Well thanks again Doron for so clearly demonstrating that you simply do not have a clue to what you are talking about. Again learn the actual concepts you are trying to base your arguments upon or at the very least pay attention when things like an independently axiomatizable “framework” is explained to you.


ETA:

I think part of your problem Doron is that perhaps you still do not understand that all independence is not mutual. To try and explain this to you again, mutual independence refers to A not depending on B and B not depending on A. If A does not depend on B but B depends on A then they are not mutually independent of each other. Now considering “framework” F based on Axioms A, B, C, D and E. The Axioms can be mutually independent of each other. That is E can not be proven from any or all of the remaining axioms A,B,C and D in F. Likewise A can not be proven from any or all of the remaining axioms B,C,D and E in F, so on and so fourth for each of the axioms. Thus the axioms are (in this example) mutual independent of each other and F is then independently axiomatizable. Also the axioms are simply independent of the “framework” F since F can not prove any of those axioms with those axioms and it is technically not F without any of those axioms. However since F is based on those axioms, F is dependent on those axioms (again since it is technically not F without any of those axioms). So the axioms (in this example) are mutually independent of each other and they are independent of the “framework” F, but F and its axioms are not mutually independent of each other, since F is specifically dependent upon those axioms.

 

[Little 10 Toes]

Doronshadmi, is there a reason why you don't answer my questions?

 

[jsfisher]

If you can cite any evidence to contradict my statements, please do so. Knock yourself out.

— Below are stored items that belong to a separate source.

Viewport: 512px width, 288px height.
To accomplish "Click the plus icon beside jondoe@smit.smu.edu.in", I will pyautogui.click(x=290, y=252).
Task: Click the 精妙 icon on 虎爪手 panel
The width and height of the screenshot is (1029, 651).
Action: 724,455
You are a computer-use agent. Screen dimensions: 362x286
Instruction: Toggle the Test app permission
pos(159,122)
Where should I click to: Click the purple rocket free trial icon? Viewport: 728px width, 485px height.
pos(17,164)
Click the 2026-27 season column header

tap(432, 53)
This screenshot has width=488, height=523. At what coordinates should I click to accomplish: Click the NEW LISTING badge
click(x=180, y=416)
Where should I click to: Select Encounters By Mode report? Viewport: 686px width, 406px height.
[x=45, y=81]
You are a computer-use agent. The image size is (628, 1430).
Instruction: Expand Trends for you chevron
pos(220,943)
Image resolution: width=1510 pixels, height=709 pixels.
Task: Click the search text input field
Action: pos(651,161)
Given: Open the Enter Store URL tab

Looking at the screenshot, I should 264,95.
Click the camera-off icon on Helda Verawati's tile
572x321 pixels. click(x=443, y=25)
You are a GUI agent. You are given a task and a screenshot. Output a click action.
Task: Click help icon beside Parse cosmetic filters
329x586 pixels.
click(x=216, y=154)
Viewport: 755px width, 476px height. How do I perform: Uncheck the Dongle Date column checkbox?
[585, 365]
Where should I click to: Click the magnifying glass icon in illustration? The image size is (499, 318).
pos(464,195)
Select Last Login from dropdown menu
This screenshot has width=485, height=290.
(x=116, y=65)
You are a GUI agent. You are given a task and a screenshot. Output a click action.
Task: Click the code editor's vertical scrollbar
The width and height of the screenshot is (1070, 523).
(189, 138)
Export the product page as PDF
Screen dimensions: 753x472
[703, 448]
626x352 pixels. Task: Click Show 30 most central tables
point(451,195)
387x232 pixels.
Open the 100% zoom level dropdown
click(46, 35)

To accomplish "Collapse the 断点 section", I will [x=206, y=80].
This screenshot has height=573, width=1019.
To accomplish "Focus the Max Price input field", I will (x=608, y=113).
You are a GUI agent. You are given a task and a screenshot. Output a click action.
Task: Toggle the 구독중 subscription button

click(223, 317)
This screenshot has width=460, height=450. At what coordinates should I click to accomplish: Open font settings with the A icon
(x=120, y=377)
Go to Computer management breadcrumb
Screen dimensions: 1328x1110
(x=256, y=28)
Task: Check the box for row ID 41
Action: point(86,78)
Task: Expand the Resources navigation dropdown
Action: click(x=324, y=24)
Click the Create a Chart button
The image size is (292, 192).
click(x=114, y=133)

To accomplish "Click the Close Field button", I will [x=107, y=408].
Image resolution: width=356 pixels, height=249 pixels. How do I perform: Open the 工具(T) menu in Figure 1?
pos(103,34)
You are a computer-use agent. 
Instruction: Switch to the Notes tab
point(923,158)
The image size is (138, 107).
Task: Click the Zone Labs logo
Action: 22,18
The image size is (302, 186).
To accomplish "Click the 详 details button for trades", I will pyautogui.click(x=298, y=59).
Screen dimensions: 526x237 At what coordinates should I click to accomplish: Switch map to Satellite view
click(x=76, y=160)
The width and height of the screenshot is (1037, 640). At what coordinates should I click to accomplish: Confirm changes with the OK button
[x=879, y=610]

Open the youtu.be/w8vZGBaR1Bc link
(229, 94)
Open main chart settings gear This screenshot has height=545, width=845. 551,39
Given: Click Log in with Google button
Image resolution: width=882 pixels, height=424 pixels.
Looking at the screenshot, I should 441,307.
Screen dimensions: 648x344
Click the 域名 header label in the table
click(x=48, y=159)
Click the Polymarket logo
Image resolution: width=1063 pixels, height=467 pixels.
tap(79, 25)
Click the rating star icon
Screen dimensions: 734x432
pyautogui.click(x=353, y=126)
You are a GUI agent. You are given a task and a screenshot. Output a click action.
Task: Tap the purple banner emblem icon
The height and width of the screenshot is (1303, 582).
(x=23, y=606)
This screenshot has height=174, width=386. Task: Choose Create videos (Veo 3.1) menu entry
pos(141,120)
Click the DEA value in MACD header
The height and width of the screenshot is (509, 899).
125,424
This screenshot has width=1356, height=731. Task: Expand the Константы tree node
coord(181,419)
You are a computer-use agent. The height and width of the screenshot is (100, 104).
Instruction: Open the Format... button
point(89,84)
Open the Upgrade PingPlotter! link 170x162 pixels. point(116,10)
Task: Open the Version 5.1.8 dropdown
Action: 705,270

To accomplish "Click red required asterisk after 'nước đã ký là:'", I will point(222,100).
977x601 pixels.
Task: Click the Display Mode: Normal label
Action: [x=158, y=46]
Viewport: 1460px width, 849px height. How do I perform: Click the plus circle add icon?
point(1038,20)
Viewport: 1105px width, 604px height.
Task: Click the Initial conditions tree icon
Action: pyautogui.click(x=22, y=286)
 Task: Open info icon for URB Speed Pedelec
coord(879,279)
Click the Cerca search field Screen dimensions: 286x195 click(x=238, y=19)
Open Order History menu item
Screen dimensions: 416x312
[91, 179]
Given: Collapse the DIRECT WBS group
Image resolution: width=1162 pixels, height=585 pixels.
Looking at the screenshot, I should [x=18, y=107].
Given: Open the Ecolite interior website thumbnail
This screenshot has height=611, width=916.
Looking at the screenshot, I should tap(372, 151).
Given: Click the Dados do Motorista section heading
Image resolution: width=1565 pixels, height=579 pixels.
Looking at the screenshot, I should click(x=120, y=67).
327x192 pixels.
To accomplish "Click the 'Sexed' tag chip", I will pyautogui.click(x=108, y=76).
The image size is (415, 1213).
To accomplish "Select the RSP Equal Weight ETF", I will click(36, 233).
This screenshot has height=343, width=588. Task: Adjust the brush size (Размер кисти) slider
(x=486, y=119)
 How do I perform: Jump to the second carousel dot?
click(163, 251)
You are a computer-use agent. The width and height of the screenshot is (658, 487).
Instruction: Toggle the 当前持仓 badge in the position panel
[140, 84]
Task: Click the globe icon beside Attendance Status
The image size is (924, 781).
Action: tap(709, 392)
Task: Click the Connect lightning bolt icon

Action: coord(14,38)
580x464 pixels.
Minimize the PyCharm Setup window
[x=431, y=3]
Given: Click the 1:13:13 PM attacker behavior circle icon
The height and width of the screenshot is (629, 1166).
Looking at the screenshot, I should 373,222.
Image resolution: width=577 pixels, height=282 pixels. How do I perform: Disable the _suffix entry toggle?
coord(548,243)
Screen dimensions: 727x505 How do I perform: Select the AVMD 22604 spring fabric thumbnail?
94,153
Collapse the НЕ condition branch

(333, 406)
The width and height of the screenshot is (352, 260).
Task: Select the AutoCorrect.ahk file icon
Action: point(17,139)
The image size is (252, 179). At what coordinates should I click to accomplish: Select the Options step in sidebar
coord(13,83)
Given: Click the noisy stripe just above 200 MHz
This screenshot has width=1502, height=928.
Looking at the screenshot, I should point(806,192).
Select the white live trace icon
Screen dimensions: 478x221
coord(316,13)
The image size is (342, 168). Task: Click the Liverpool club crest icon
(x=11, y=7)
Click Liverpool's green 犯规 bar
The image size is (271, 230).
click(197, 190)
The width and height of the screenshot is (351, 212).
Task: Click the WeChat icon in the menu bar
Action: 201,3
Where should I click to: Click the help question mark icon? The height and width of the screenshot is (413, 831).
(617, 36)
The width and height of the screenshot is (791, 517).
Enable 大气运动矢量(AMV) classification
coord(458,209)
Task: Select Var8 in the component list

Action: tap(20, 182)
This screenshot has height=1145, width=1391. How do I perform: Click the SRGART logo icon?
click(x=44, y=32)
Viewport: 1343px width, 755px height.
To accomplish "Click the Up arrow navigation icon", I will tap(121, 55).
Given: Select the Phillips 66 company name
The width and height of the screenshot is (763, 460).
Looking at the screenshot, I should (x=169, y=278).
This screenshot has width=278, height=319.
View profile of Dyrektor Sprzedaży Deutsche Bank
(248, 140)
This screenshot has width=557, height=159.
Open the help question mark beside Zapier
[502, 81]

But you can't, can you? You just make crap up, and you can't even convince yourself that any of your crap is real. Proof is your inability to define anything.

So, instead, you blame everyone else because your notions are a failure.

Very simple:

If it is so simple, why can't you actually cite anything to support your statements? Instead you just make up crap or spew gibberish. Lack of content on your part does not support your case.

Since according to Gödel's incompleteness theorems (and because of the use of "for all" quantifier in strong systems that are able to deal with arithmetic)

Stricken part just more of your lack of understanding of what words mean...

...axiomatic system X cannot be Consistent AND Complete

True so far (except for that stricken part)...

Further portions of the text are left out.